### WHAT TO PRODUCE
Scan the lines below for "Nacionales" and copy the matches.

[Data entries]
★ ★ ★ ★ ★

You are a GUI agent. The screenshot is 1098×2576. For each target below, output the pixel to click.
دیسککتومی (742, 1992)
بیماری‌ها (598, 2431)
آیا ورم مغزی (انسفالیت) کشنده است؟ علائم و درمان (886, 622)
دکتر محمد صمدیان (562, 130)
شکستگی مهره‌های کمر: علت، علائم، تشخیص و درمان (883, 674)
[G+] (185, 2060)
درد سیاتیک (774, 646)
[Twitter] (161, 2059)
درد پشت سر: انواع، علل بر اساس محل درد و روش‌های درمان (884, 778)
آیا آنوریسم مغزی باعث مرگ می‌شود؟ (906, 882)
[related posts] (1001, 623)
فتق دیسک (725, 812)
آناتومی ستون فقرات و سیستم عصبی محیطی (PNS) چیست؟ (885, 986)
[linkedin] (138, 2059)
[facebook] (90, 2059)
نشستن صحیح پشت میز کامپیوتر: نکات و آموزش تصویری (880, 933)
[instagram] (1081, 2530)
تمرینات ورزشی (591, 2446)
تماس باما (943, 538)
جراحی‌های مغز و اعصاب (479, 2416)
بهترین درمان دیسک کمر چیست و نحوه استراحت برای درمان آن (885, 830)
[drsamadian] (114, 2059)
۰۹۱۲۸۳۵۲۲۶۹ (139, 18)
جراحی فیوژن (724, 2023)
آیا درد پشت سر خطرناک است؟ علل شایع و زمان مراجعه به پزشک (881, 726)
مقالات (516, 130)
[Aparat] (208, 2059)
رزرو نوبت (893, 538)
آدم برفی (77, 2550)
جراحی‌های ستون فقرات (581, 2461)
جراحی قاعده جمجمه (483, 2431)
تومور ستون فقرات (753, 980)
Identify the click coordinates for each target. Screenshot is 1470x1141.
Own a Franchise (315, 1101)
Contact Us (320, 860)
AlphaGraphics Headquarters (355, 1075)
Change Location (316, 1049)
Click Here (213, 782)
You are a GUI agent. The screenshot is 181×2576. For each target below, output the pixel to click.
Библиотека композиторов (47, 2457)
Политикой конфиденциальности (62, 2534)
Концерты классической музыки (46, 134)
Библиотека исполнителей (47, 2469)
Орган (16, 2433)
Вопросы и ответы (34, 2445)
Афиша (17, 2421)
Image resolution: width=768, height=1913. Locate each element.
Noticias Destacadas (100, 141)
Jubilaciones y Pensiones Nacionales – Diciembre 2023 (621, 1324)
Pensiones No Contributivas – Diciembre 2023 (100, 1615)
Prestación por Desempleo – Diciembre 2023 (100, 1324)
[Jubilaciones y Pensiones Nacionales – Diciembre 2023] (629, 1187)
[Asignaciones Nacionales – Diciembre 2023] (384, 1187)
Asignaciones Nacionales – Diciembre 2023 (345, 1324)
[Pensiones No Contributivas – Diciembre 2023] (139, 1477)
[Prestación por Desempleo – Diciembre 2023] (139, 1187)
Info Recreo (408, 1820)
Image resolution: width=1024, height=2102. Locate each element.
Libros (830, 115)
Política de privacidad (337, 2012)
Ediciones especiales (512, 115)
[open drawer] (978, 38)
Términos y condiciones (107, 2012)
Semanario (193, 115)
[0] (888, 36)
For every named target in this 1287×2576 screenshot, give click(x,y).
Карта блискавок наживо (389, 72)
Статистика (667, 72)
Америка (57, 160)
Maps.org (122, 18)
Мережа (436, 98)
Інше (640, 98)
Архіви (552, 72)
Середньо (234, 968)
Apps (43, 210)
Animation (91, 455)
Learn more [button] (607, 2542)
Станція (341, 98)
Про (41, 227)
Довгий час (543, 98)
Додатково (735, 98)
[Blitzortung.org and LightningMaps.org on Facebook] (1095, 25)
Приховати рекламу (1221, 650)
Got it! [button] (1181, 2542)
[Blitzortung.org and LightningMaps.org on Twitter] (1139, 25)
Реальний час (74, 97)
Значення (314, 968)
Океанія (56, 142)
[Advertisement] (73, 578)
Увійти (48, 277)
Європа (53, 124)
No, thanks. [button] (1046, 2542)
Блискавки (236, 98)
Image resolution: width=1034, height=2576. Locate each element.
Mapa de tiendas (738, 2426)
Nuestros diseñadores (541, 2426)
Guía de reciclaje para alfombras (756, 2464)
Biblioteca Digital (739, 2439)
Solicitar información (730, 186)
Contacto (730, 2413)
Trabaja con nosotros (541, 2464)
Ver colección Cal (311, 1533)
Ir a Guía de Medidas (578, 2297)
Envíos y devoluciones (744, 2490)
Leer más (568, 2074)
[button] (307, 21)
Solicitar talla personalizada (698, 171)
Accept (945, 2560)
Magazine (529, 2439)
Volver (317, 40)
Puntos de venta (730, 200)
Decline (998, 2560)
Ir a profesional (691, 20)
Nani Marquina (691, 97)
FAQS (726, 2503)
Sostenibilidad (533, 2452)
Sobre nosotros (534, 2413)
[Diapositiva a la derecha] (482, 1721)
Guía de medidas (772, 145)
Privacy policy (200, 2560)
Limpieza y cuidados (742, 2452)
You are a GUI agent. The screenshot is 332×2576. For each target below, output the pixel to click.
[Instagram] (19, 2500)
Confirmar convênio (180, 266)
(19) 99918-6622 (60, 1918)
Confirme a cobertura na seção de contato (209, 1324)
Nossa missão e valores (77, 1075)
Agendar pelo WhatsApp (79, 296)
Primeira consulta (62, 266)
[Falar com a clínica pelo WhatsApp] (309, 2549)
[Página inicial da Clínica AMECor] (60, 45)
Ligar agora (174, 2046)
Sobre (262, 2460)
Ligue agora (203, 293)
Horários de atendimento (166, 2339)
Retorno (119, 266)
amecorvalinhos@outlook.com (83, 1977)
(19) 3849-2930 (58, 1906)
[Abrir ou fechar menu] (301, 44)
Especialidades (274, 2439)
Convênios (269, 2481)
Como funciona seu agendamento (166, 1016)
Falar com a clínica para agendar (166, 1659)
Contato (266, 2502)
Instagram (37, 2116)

★ ★ ★ ★ ★

### EXERCISE RESPONSE
Jubilaciones y Pensiones Nacionales – Diciembre 2023 (621, 1324)
[Jubilaciones y Pensiones Nacionales – Diciembre 2023] (629, 1187)
[Asignaciones Nacionales – Diciembre 2023] (384, 1187)
Asignaciones Nacionales – Diciembre 2023 (345, 1324)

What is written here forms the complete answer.